I pointed out that the result of that survey was similar to recruitment activities in a niche market.  The best talent most likely will be from the group of individuals that are not actively looking.  So, if you are not using headhunters-you are not hiring the best talent from the entire talent pool; you are hiring the best talent from a small puddle. 

With all the new recruitment apps that are available, the big job boards and the growing appeal of social media are you trying to convince us that headhunting is the most effective recruitment method available, was the question asked by the same individual.

I said yes it is and I will tell you why!

The reason headhunting remains the most effective recruitment method is because as headhunters we recruit ahead of the need!

Recruit ahead of the need; I’ve never heard of that, he said.

I said: it means that we don’t wait for a job to become open to start recruiting individuals to fill that job; we recruit the individuals for a job before that job becomes open.  And the only way that is possible is if you are committed to building relationships from a recruitment perspective.  But, you also have to be passionate about recruiting to be committed to it; and when you are committed you will live and breathe recruiting 24 hrs a day, 7 days a week and 365 days a year.  A good headhunter will know who the most talented individuals are, they can identify the hardest workers from the slackers, they know the ones that operate below the radar screen and they also know the ones with the most potential. They do the hardest part of recruiting for you-which is developing relationships.

Apologetically, he said “I didn’t mean to imply that headhunters were not effective, but what are your options if you don’t have the budget to pay headhunter fees?

Therein lies the problem, the headhunter fee.  But it is also a tremendous opportunity for headhunters to make more placements.   How? They just need to do a better job of re-selling the economic value of using professional headhunters or demonstrate creative ingenuity in the pricing of their headhunting services.   
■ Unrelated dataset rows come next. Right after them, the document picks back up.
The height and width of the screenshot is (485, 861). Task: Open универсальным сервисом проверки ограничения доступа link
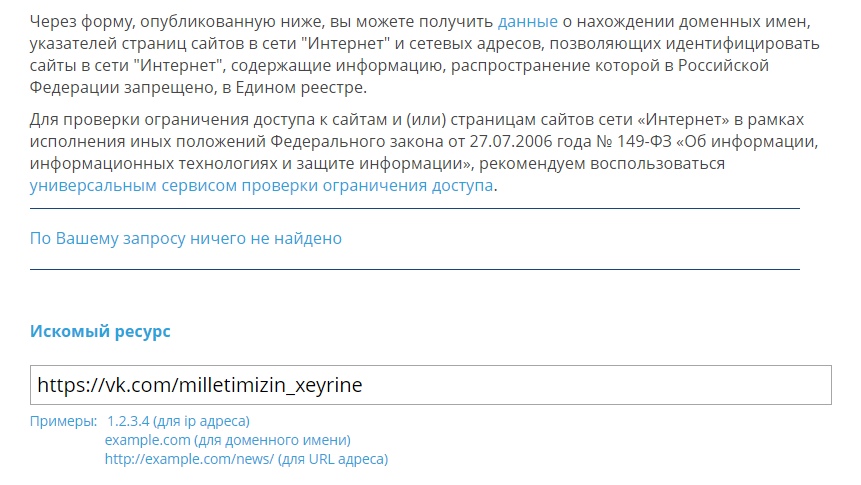click(261, 186)
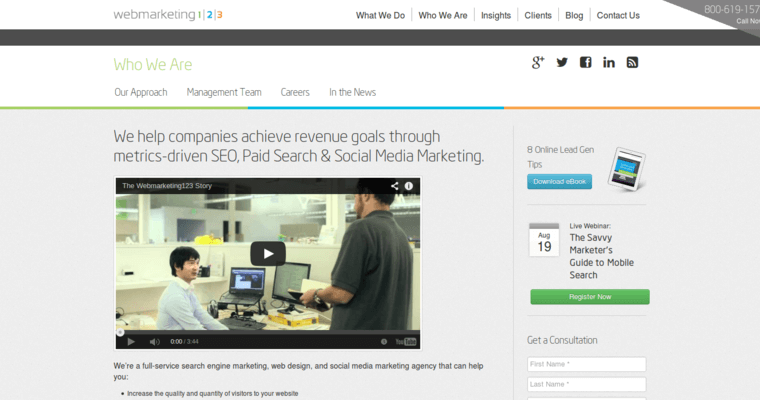Open the What We Do menu

380,15
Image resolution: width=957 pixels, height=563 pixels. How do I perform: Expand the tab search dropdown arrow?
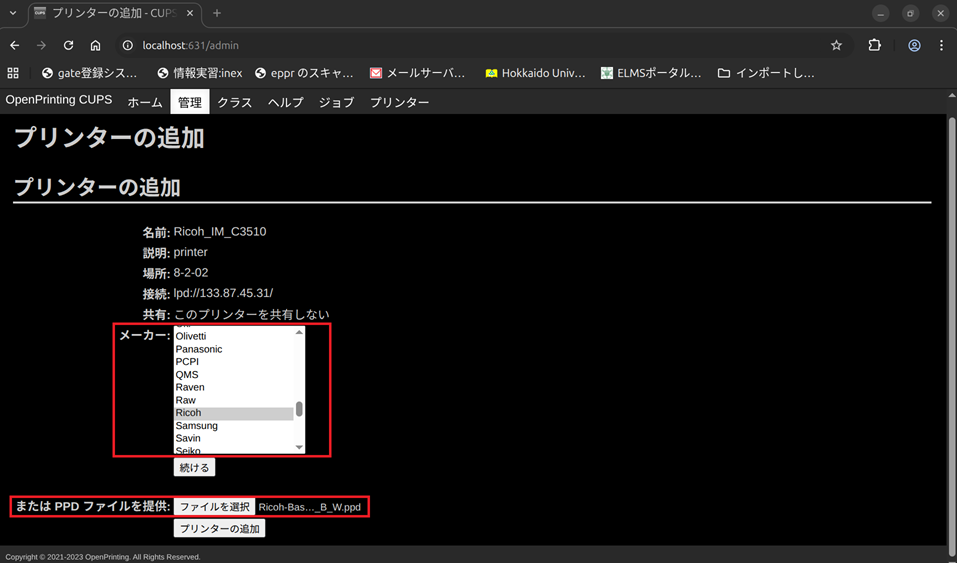pos(13,13)
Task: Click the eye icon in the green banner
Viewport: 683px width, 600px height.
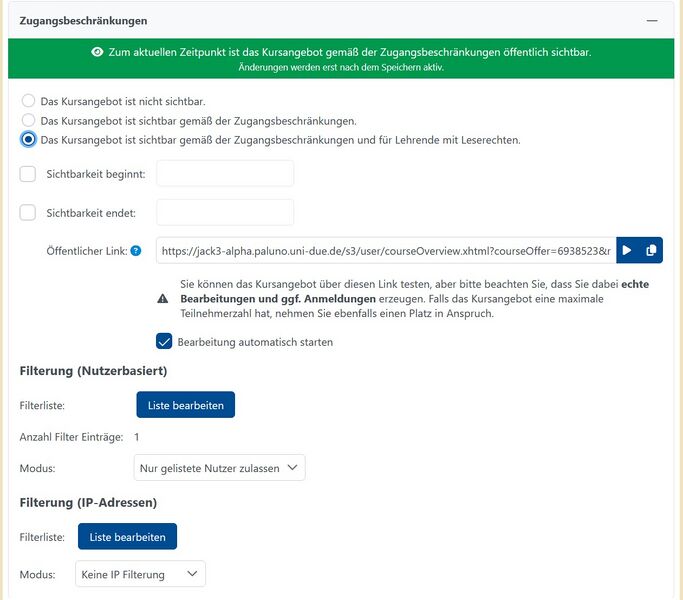Action: point(97,52)
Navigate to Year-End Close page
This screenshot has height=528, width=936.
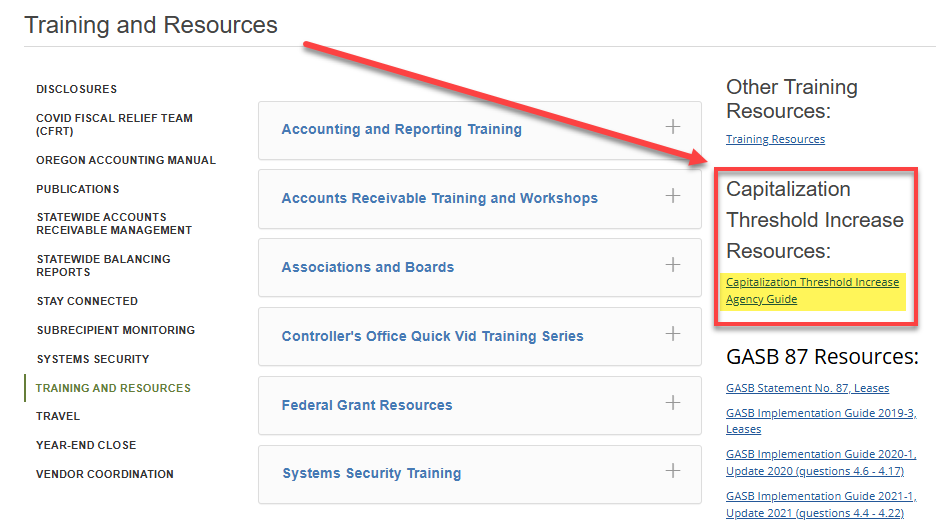coord(86,445)
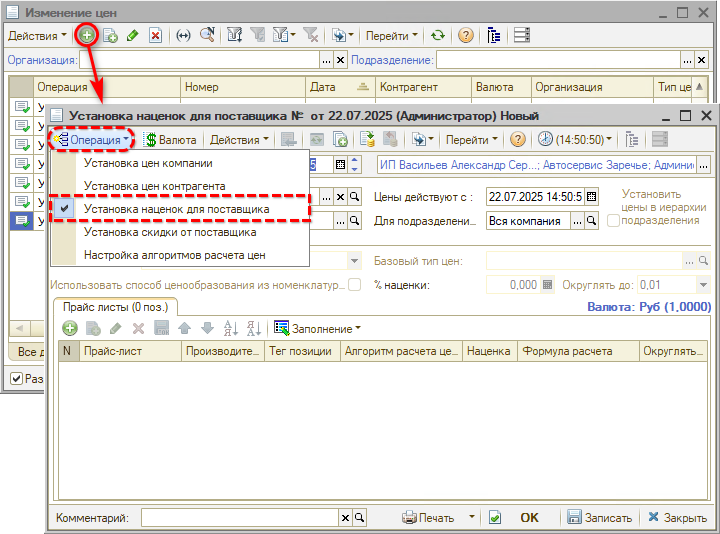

The economic value is more profits; because the employers that hire the best talent often win and retain more customers.  Also, why not allow your competitors do the hiring and the training?  You simply rely on headhunters to recruit their best talent from your competitors after they are trained.  Paying jeadhunter fees will be a drop in the bucket compared to cost savings realized in salaries paid to average performers and profits generated from superior performances of the headhunted talent.

 

By re-pricing, I‘m not suggesting simply to reduce your placement fees, but in addition, offer a variety of recruitment services that can be tailored as a solution to the unique needs and budget of your clients. 

If all headhunters charge the same placement fee, does it mean that they all provide the same level of service?  No, but that is the perception.  Nothing will change until we change something and that perception is a good place to start.

 

Views: 43357

Tags: fee, headhunter, placement

Comment by Mark Hyman on January 16, 2013 at 11:53am

Mitch,

The ability to assess the talent is something you should discuss with the next recruiter you engage with.  I like the question!  My short answer would be that the Recruiter should "first" find out what the perfect candidate would look like to the client.  That is the beginning of your template.  After that the Recruiter's experience will impact things like interviewing skills, industry knowledge, interpersonal skills, etc. 

For the purpose of this discussion, it's important to understand that an experienced Recruiter brings industry relationships and individual contacts to the table that can't be matched by an HR dept.  I would be that for every resume or individual reviewed in HR, the Recruiter has probably handled 100 + or more.  We're talking to hundreds of professionals in the industry weekly and in contact with hundreds more by other means.

Really, the short answer (ha! so much for short answers!) is that we just have so many more opportunities to identify "top talent".  The scales are tipped in our favor when it comes to talent acquisition.

Comment by Ken Forrester on January 16, 2013 at 11:55am

I had to think about talent for a minute and I came up with this:  It is a skill that is perfected through practice and someone is willing to pay a premium to acquire that perfected skill.  That said, when an employer engages a headhunter, it means that the headhunter referred applicant must outshine all other applicants from other sources to justify the paying a salary plus a headhunter fee to hire that applicant.

Comment by Lisa Zee on January 16, 2013 at 1:01pm

Very well stated Ken!

Regarding the agency fee (aka the recruiter's worth); here is how I look at it.  The fee obviously covers what the recruiter/agency (headhunter) will do on behalf of their client once hired for the assignment; such as making calls (cold, warm, hot leads), in-person meetings/interviews, attend various venues to network, internet sourcing, presenting the opportunity to potential candidates, chasing down candidates, offer negotiations, etc… 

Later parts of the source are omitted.